> [EXERCISE MATERIAL]
──────

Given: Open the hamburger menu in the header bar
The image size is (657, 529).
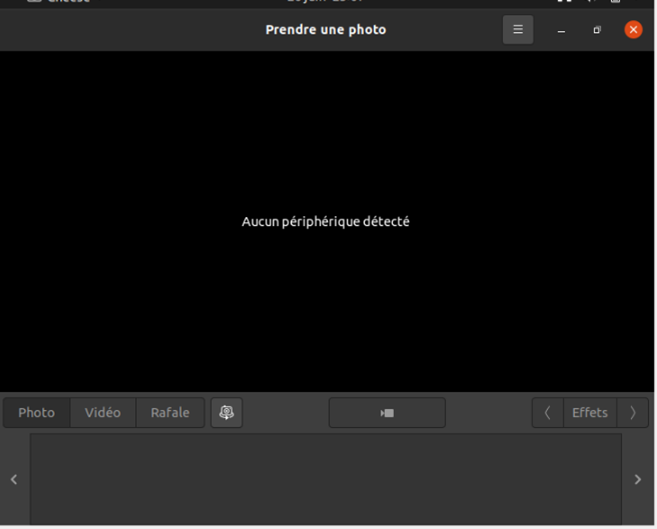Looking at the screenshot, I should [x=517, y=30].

──────

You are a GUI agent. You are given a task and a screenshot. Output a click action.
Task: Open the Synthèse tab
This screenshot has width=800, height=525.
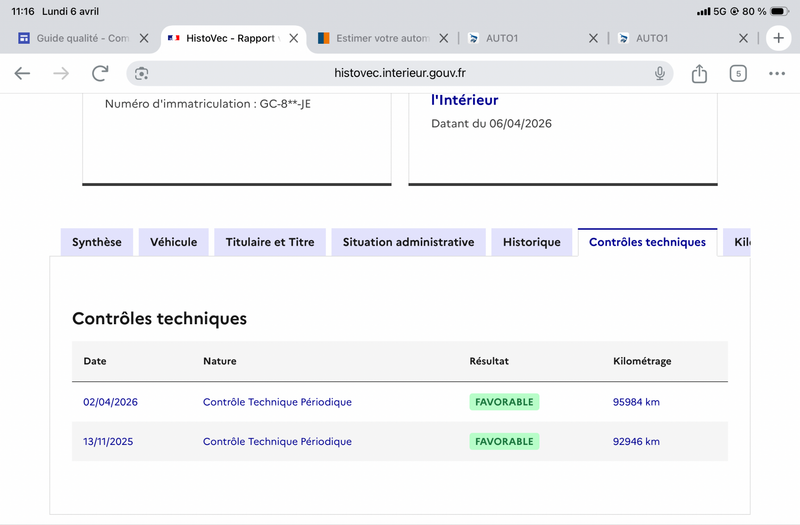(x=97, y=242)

──────

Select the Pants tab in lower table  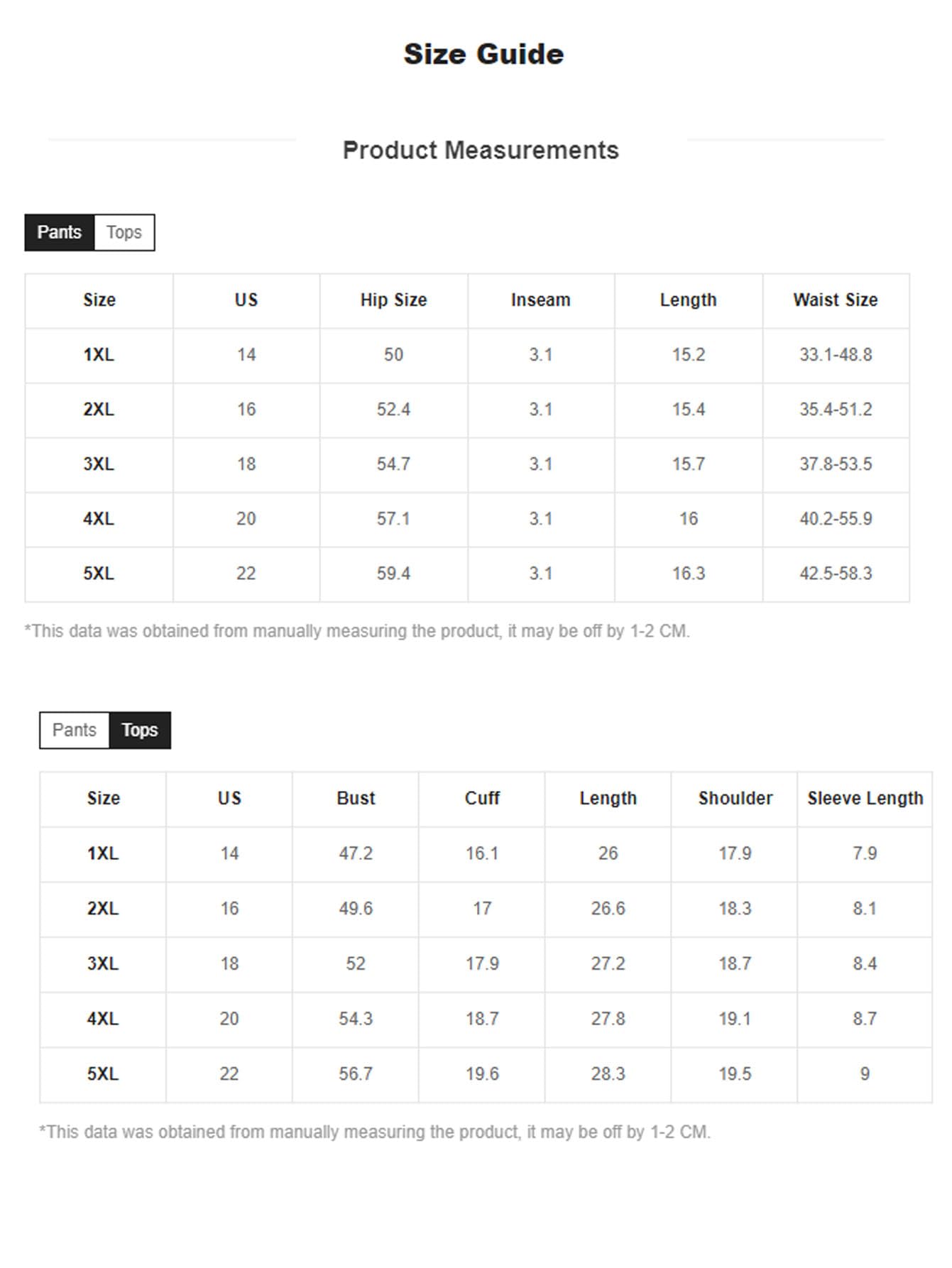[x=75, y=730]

──────

> [DIRECTIONS FOR THIS TASK]
Report all lines above with "Open".

> [ANSWER FOR THIS EXERCISE]
Given: Open the hamburger menu in the header bar
Task: Open the Synthèse tab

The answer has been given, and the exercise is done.